Honor?
Isn't that what this is really all about? Is it more honorable to be the highest paid, regardless of cost to your own health, image of the game, impact on your team? Or is it more honorable to achieve the most you can, by working hard and using what you are born with?
Where is the pride in finding the best chemical enhancers, stealing signs, shaving points? Maybe it is there, in the records set, the awards given, the prices paid for tickets, but, is it the same kind of pride that is derived from working hard, giving it the best with what you've got, and, looking back on your life, knowing that whatever you achieved was YOURS and not some chemical's? Aren't the records, games, careers, without the asterisk just a little more meaningful?
Why have talent when you can lip sync, digitally alter, cheat in any number of ways?
Don't get me wrong, I have no problem with better living through chemicals, mixing and editing music and videos, stars and models having plastic surgery. For the most part for most things in my life, especially those that impact me, or my family directly, I would, however, like adequate labeling. If that apple is going to be genetically altered and treated with chemicals so that it is blemish free, redder, and bigger than it would have been if it were unaltered, just let me know. Does the alteration make it less beautiful, less tasty, fresh longer? I'm not sure it matters, as long as I know. What is valuable to you you may not be valuable to me. If I am selling my "organic" apples, I don't want to compete against your altered apples that you are marketing as "organic". They really are not the same product. Apples and Apples*
If professional sports really is just entertainment, that's fine. Let's just all agree on that. WWF is, in my mind, just entertainment. Granted, it is physically demanding, highly skilled entertainment, but entertainment, non the less. Should there be a warning that comes with all professional sports: "Do not try this at home..."?
But even entertainers are not exempt from the ravages of steroids or other drugs. Should we turn a blind eye because they are merely entertainers? Granted, Brittney, Amy Whinehouse, Paris, Sutherland, are just entertainers, but they are hurting themselves, driving cars under the influence, raising children.... Their behavior is not only self destructive, it takes its toll on society in general.
The day the Mitchell report was released, the local news in the DC metro area interviewed a high school senior baseball player from our community. It was pretty common knowledge that his brother had killed himself. What wasn't common knowledge was that the brother was taking steroids. In the interview, the baseball player attributed the death of his brother directly to the effects of steroids. Do you think that no one other than the one taking the steroids was hurt?

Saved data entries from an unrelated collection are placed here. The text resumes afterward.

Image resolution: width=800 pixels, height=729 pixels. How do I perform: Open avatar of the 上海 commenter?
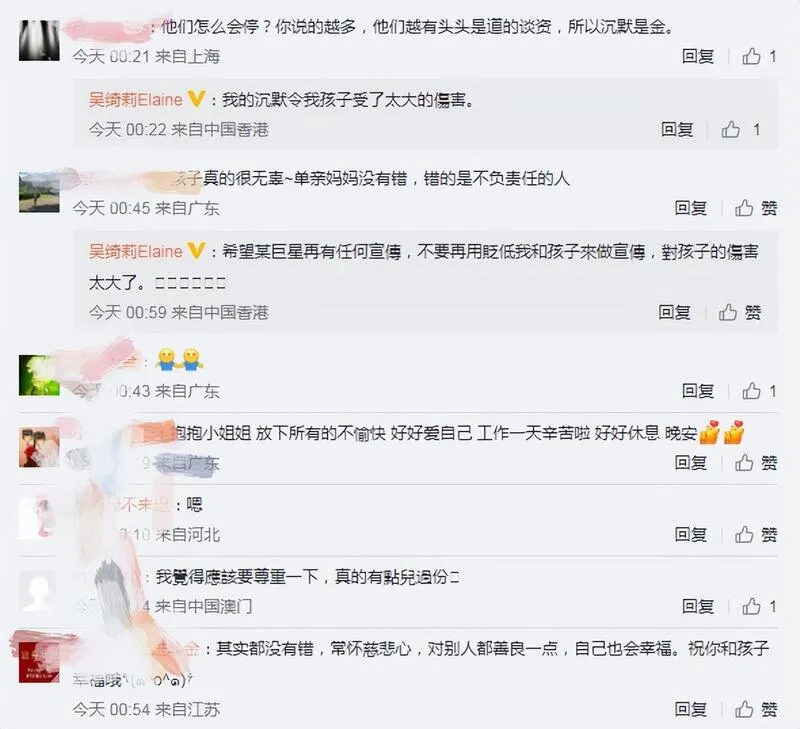(39, 41)
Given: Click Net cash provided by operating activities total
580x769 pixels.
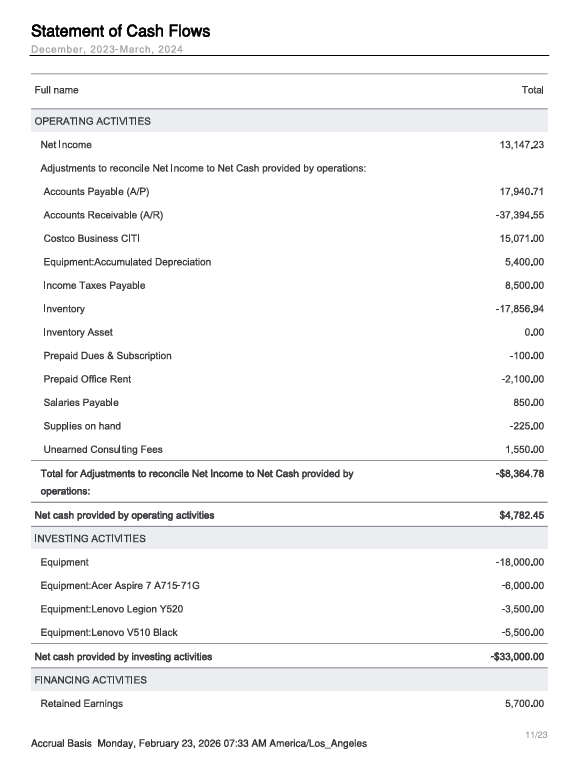Looking at the screenshot, I should click(522, 515).
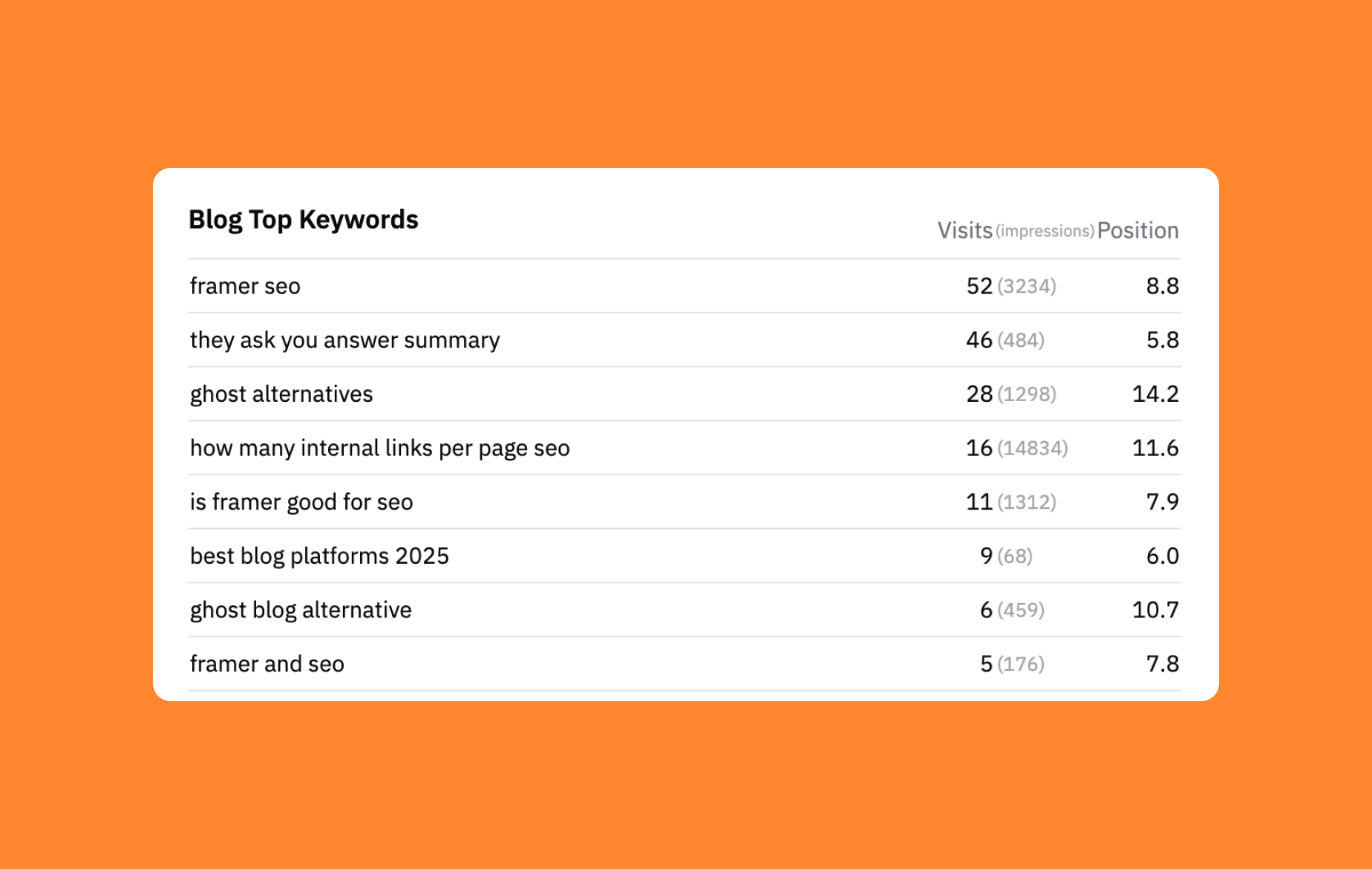Click the 'ghost blog alternative' keyword

click(301, 610)
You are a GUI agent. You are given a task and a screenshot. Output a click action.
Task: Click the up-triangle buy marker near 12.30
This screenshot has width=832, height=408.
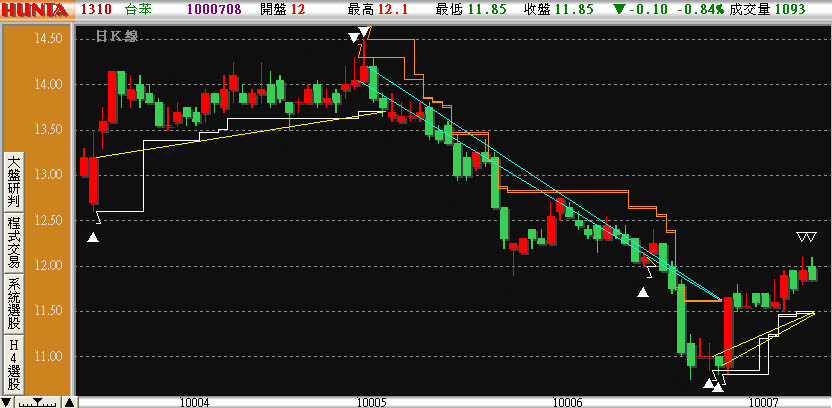click(x=93, y=237)
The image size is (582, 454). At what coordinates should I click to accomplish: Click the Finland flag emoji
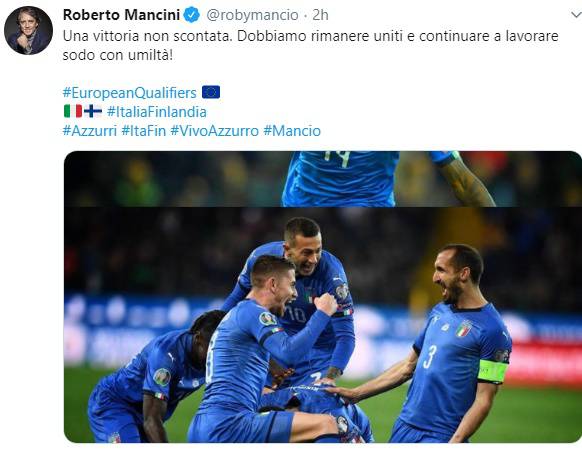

I don't think the Mitchell report was all that damaging to baseball. There may be a lot of discussion about the use of steroids, but it is also pulling back the curtain and showing us all what lies behind that image. It has provided great discussion points in our family about not equating professional success (in any walk of life) with ethics, fairness, moral value, or hard work. Success on the field does not necessarily equate with success of character. Failure of character does not necessarily diminish success on the field, so long as the failure of character is not brought unfairly into play on the field.
You can discuss legalities, criminal and civil, as long as you want. For me, and for our family, it is all about honor, honesty, and pride. For us, it is about how we define success, and our responsibility to ourselves and to those around us. These players may be existing in the rarified air of professional sports, but they do not live and play in a vacuum. Their actions have greater impact than what they personally experience. There is nothing wrong with holding them accountable for the consequences of their actions.